Data to process START
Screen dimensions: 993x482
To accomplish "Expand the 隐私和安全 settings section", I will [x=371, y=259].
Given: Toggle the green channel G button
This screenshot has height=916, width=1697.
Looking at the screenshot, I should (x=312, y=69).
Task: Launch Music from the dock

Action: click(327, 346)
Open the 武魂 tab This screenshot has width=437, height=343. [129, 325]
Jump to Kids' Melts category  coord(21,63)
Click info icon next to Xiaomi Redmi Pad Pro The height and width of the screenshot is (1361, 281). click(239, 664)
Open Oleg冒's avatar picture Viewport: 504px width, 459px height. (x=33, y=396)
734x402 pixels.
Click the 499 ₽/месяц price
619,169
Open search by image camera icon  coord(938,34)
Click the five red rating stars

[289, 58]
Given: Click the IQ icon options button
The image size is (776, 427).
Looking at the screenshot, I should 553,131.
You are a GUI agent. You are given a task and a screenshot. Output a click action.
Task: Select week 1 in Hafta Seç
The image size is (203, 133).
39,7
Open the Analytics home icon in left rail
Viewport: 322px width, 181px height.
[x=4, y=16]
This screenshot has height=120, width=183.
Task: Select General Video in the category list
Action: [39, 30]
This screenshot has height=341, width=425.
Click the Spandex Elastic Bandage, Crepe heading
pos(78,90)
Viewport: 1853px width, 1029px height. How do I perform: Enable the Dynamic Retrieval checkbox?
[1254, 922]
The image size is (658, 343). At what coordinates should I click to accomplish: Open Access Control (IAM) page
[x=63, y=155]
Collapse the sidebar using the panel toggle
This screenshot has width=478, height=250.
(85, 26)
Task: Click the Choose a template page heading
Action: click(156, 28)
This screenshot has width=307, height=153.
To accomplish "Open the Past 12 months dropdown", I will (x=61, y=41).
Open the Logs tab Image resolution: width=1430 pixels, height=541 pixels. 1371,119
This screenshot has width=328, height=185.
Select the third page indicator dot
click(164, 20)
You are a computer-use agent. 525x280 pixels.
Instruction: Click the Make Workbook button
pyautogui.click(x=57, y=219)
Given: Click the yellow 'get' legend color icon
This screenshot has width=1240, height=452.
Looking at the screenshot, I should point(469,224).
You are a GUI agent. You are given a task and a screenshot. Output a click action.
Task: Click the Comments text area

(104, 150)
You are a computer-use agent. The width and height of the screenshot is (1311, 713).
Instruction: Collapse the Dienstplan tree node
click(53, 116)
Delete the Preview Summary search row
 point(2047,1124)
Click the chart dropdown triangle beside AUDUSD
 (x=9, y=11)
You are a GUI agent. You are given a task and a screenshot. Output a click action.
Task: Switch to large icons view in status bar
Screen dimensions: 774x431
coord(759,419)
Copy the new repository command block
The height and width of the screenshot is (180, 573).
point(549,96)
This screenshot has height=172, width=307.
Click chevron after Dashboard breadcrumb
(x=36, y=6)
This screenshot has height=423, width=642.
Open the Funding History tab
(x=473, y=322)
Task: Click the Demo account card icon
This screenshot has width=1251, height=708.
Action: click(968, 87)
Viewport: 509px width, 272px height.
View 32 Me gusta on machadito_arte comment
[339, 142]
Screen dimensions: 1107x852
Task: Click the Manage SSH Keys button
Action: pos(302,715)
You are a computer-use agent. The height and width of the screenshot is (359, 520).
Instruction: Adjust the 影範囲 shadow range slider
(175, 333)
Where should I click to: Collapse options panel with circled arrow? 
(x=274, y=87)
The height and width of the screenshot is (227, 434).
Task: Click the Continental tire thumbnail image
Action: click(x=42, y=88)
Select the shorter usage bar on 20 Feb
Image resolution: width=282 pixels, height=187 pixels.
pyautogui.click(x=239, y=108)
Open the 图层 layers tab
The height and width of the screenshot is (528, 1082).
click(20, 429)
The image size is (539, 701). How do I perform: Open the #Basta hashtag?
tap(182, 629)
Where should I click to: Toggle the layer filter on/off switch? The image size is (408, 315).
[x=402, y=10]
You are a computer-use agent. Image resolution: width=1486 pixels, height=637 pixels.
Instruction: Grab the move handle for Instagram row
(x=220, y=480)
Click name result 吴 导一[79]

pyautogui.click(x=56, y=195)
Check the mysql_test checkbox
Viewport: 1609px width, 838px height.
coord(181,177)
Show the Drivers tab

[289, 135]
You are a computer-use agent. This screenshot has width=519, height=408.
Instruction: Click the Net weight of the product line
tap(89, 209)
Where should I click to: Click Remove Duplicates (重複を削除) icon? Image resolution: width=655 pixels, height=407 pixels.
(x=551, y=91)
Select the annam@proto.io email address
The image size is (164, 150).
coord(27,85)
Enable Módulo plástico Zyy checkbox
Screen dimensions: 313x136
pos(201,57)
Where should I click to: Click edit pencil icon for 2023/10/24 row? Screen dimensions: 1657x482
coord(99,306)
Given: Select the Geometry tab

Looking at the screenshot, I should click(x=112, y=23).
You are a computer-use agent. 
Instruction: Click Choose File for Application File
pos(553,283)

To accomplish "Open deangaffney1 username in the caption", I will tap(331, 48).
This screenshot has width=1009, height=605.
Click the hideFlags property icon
Data to process END
**Exercise aim**
Go through the data above and tally every line that includes "computer". State only the total.

**Expected answer**
6